I am arguing that when we cannot save everyone, we should choose to save those who are likely to live longer, and this usually implies saving those who are younger. You are, of course, free to argue for different ethical priorities. But this is not simply a matter of expressing different tastes, nor of voicing the views that are dominant in our cultural backgrounds. We are seeking to persuade others that we are right, and to do that we must give reasons for our views. If saving the old really did lead to greater wisdom and better ways of navigating through a crisis, then that would be a strong reason against the position I am defending. But I see no evidence of this, and you acknowledge that you don’t believe it either.

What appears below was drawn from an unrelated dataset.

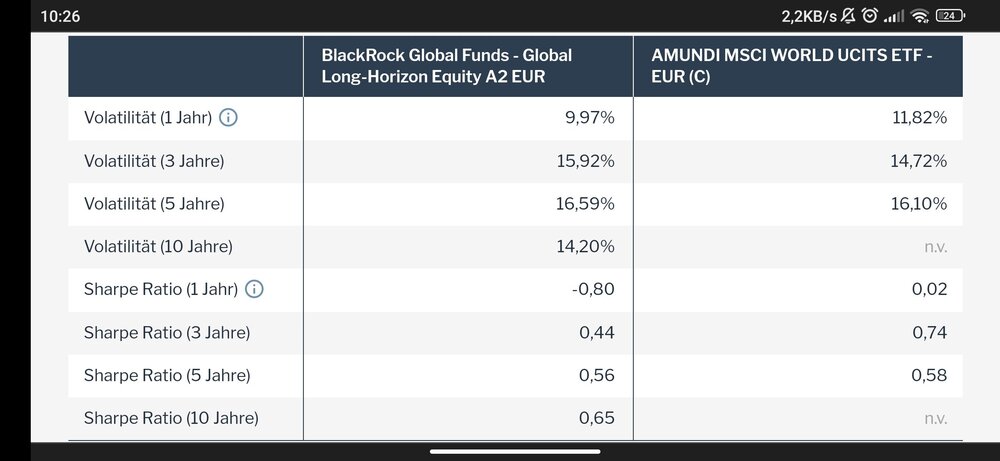Tap the muted bell icon in status bar
The height and width of the screenshot is (461, 1000).
tap(848, 16)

You appear to believe that medical professionals prefer to be left to their own judgment. My experience is different. For many years, I taught intensive bioethics courses for healthcare professionals, and many senior people, including intensive care unit directors, spoke of the difficulty of making life and death decisions on the run, without guidance from rules or principles, and sometimes in the face of passionate opposition from the families of the patients. It would be much better, they suggested, to be able to appeal to general principles that they could use to justify and explain their decisions. “Give priority to the young” is such a principle.



 The beginning and end of life raise particularly acute and sometimes excruciating ethical questions, perhaps because the consequences of decisions taken at those points are not, unlike some outcomes provoked by racist or homophobic views for example, reversible or redeemable. I believe that all human life is of equal value, regardless of length, and am with the 18th-century poet Thomas Mordaunt whose pithy conclusion is sometimes found on the gravestones of those who die young: “one crowded hour of glorious life/ Is worth an age without a name.” 

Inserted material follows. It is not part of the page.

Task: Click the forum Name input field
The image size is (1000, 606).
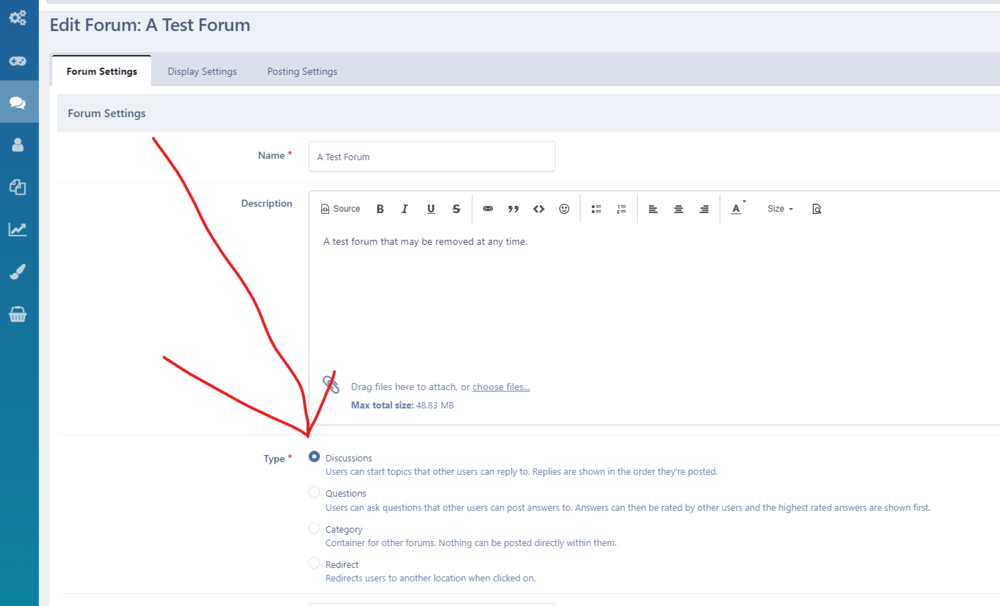Action: point(432,156)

Perhaps in the end it is that judgment of worth that might helpfully provide a place to rest, for my side of the argument at least. Of course I am persuaded by the argument that maximising the time a person has to live also maximises their capacity to live well and therefore seems a good choice. But it obviously maximises their capacity to do harm too. That’s why, in my view, time by itself can’t carry ethical worth. If ethics is about good and bad, value and waste, about our right and wrong action, our well- or ill-judged treatment of others, then having more time to do any of it must always be a double-edged sword. 

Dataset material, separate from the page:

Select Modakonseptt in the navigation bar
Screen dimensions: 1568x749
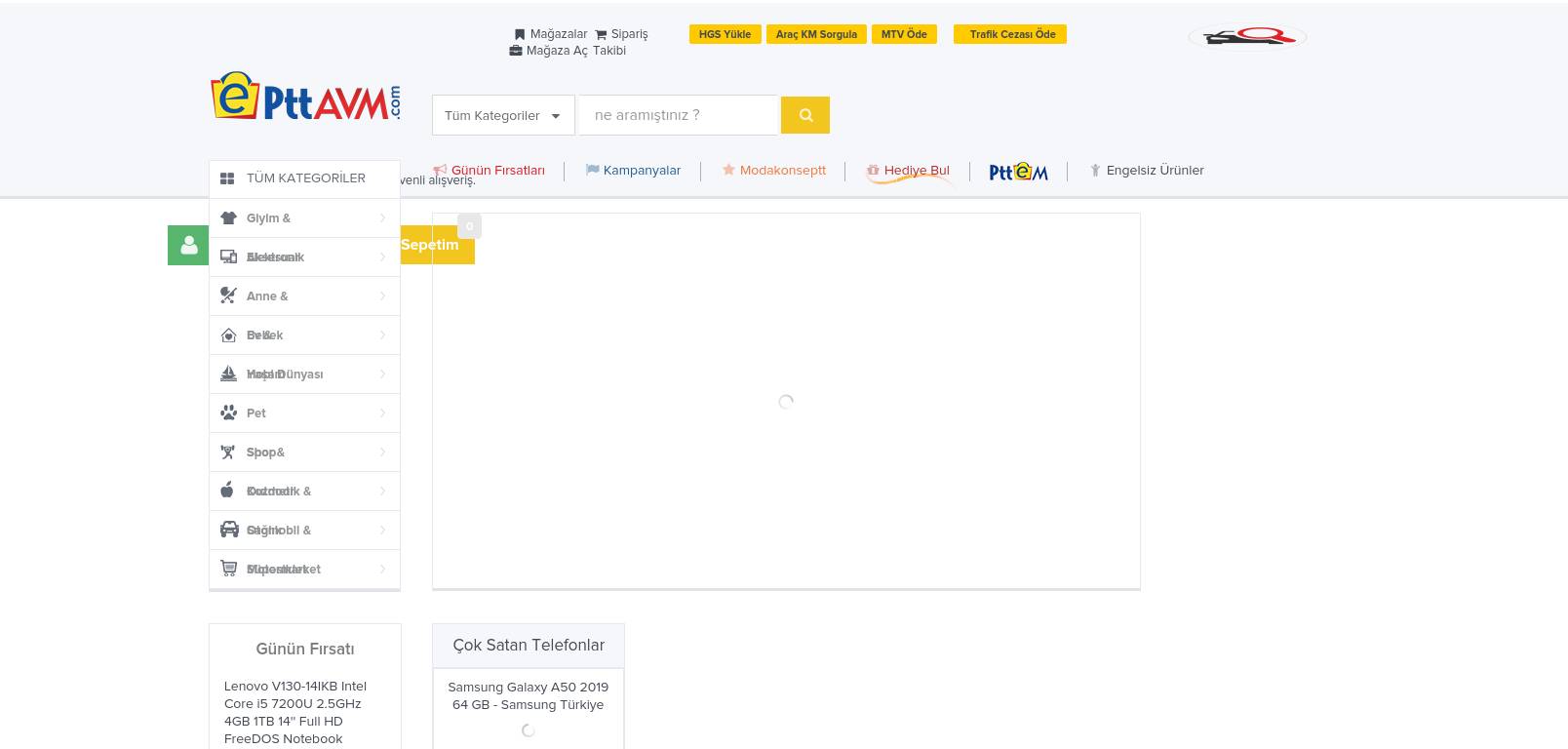tap(781, 171)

I take the point about confusion in ICU and having some parameters to work with, which I have accepted from the beginning. But doctors’ preference for rules also might betray a concern that in an increasingly litigious society, blame falls heavily and expensively on the individual without a clear demonstration that the rules have been followed, to the letter of the law. 

In a more mature, emotionally literate and (I would say it, wouldn’t I) spiritually attentive society, the ethics of birth and death would be narrated entirely differently—relying on excellent science, but also displaying a good deal more humility about the mystery of both. Death is very often a painful tragedy, most especially for the ones left behind. But it isn’t always a failure. For the flourishing of human society, it’s just as important for its members to learn how to die as to, say, organise a fair and functioning tax system. Saving the old is a sign that our values are rooted in the fundamental equality of all, and that’s the only society I really want to live in.